**Exercises to complete**
1/ Please translate this sentence from the mountaintop removal rally article into Spanish: "Mountaintop removal mining is a practice in which peaks are leveled with explosives and heavy machinery to extract coal."
2/ Write the next part of the mountaintop removal rally article, starting after its final sentence.

Ashland-born actress Ashley Judd told a crowd of 500 on the Capitol steps Tuesday that Kentucky deserves to be "first in line" to get federal stimulus package money to create green collar jobs.
Because of the enormous price that's been paid to supply America with electricity from Kentucky coal for a hundred years, she said.
"The price has been so much more than the figure folks see on their utilities bill each month," Judd said. "The cost has been our people, our environment, our pristine streams, our wildlife, our health and even our lives."
Judd was the star of this year's "I Love Mountains Day" rally, sponsored annually by Kentuckians for the Commonwealth, a statewide environmental group trying to stop mountaintop removal through a "stream-saver bill," (HB 104 and SB 100).
Mountaintop removal mining is a practice in which peaks are leveled with explosives and heavy machinery to extract coal.
State Sen. Kathy Stein, D-Lexington, and state Rep. Don Pasley, D-Winchester, are sponsoring legislation that would bar coal companies from dumping soil and rock from mountaintop removal operations into valleys.
However, similar bills have failed in the Kentucky legislature each of the past four years.
Before the rally, Frankfort's Bruce Scott - immediate past president of Kentucky Waterways Alliance " predicted the bill has "no chance" to be enacted by the legislature this year.
"It's going to take some changes in how our people are represented in the legislature" before a stream-saver bill is approved, Scott said.
"The committees that consider it are mainly coal field representatives and it's not in their interest to pass that bill."
Scott said he'd like to see the membership change in the House Natural Resources and Environment Committee "so it is more representative of all of Kentucky and not just the coal fields."
A large crowd at the rally for the second straight year gives Scott "realistic hope" that change will eventually come, he said.
"I think we have to maintain the pressure on different fronts and this is an important one " the legislature."
Scott said he suspects most Kentuckians would support the stream-saver bill, "which is reasonable. It says the waste you take off the mountain you put back on the mountain. You don't put it in valleys."
KFTC says 1,400 miles of streams have been buried or polluted by mountaintop removal.
The Kentucky Coal Association has contended the legislation would cripple the mining industry, forcing companies to lay off workers while driving up the cost of coal and electric bills around the nation.
Speaking to the crowd, Judd said coal is a "finite 19th century resource and this is the 21st century. It is time and we are ready for new power, modern power like solar and wind.

**Listed records**
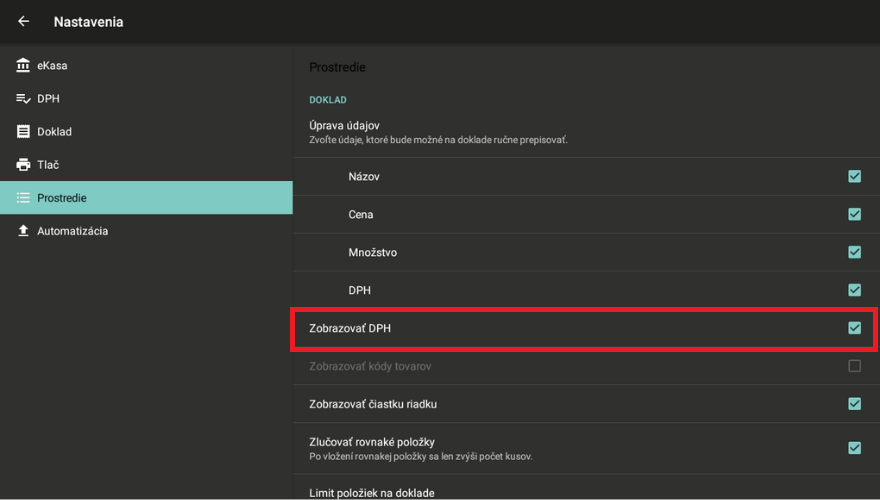Select the Tlač menu item

[48, 165]
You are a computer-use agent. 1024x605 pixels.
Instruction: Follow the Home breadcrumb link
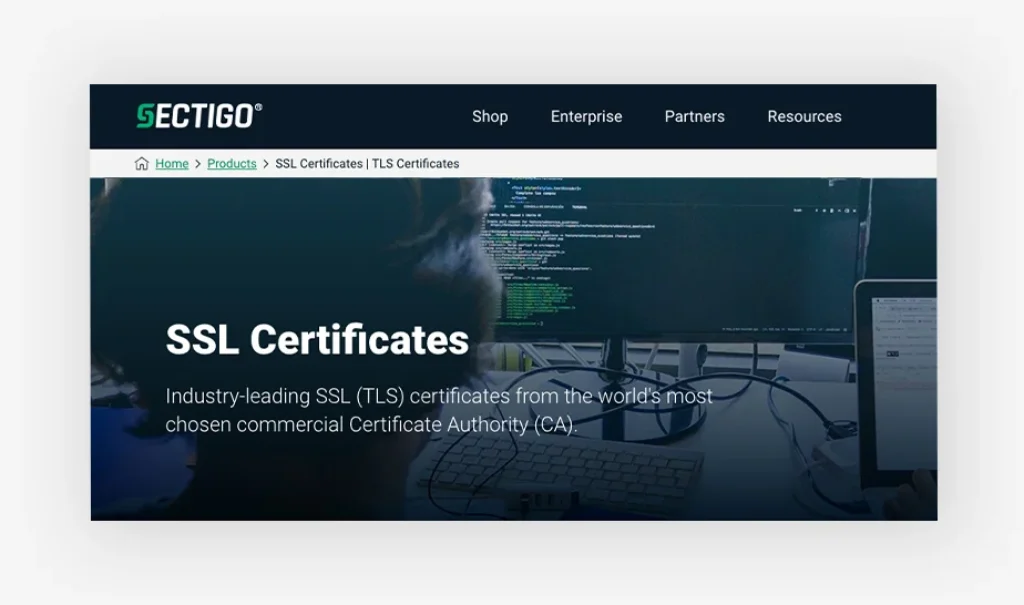172,164
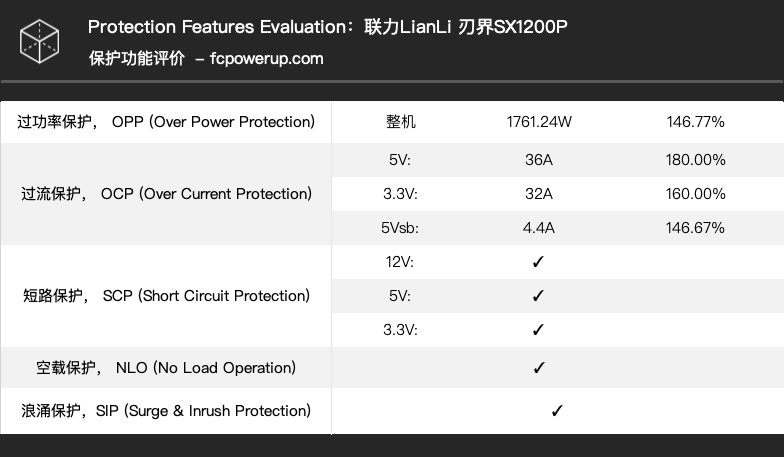
Task: Click the No Load Operation checkmark
Action: (538, 368)
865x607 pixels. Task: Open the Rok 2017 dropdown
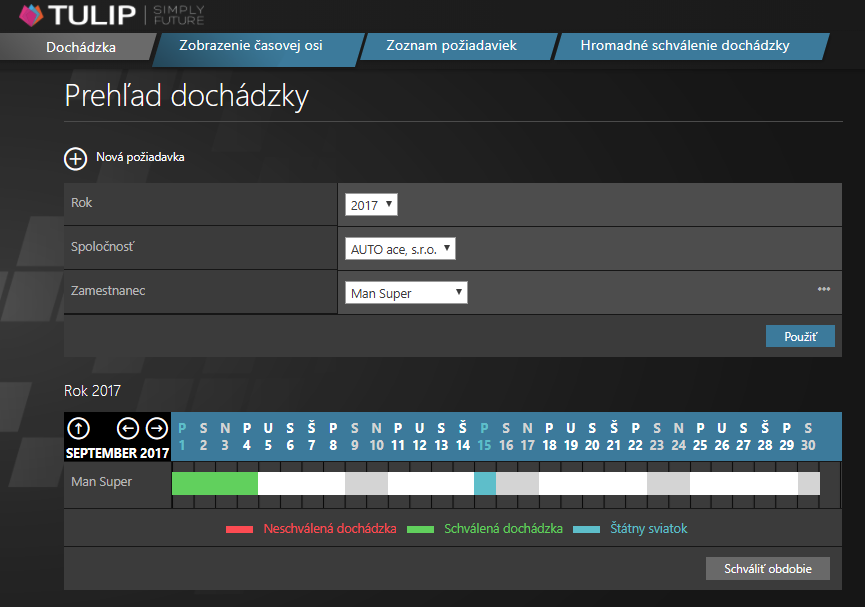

**Answer list**
1/ La minería de remoción de cimas es una práctica en la que las cumbres se nivelan con explosivos y maquinaria pesada para extraer carbón.

2/
"Enough sunlight hits the surface of our beautiful planet in one hour to actually power the entire world population and its needs for a year. We want to see our Kentucky political leaders make use of that fancy little fact. Stop spending our tax dollars to subsidize coal companies."
Instead, invest in new solutions like a solar panel factory, she said.
"One solar panel has 4,000 parts," Judd said. "Imagine the jobs that could create in eastern Kentucky."
U.S. Rep. John Yarmuth (D-Louisville), who spoke before Judd, said, "There is light at the end of the tunnel. There are now more people employed in the wind power industry in the United States than there are in the coal industry.
"I love coal miners, I love the UMW and I don't want to take away their livelihood. But we can give them a livelihood without destroying our planet."
Yarmuth said mountaintop removal has not improved the lives of people in Appalachia.
"Keep up the energy, keep up the faith," Yarmuth told the demonstrators. "We are going to work in WashingtonWe are going to stop this abomination on God's earth. With your help we are going to do it."
After the rally, Franklin County's Andy McDonald, coordinator of the Kentucky Solar Partnership, said he believes the public has become more aware of the importance of using clean, renewable energy.
"It's gotten harder for new power plants to get permitted," McDonald said. "We have a governor now who recognizes climate change is happening, and he recognizes we have to do something about it."
McDonald's wife, Connie Lemley, said, "Far more people today are talking about what comes after coal than they were a year ago. More people are talking about green collar jobs and saying we need a green economy."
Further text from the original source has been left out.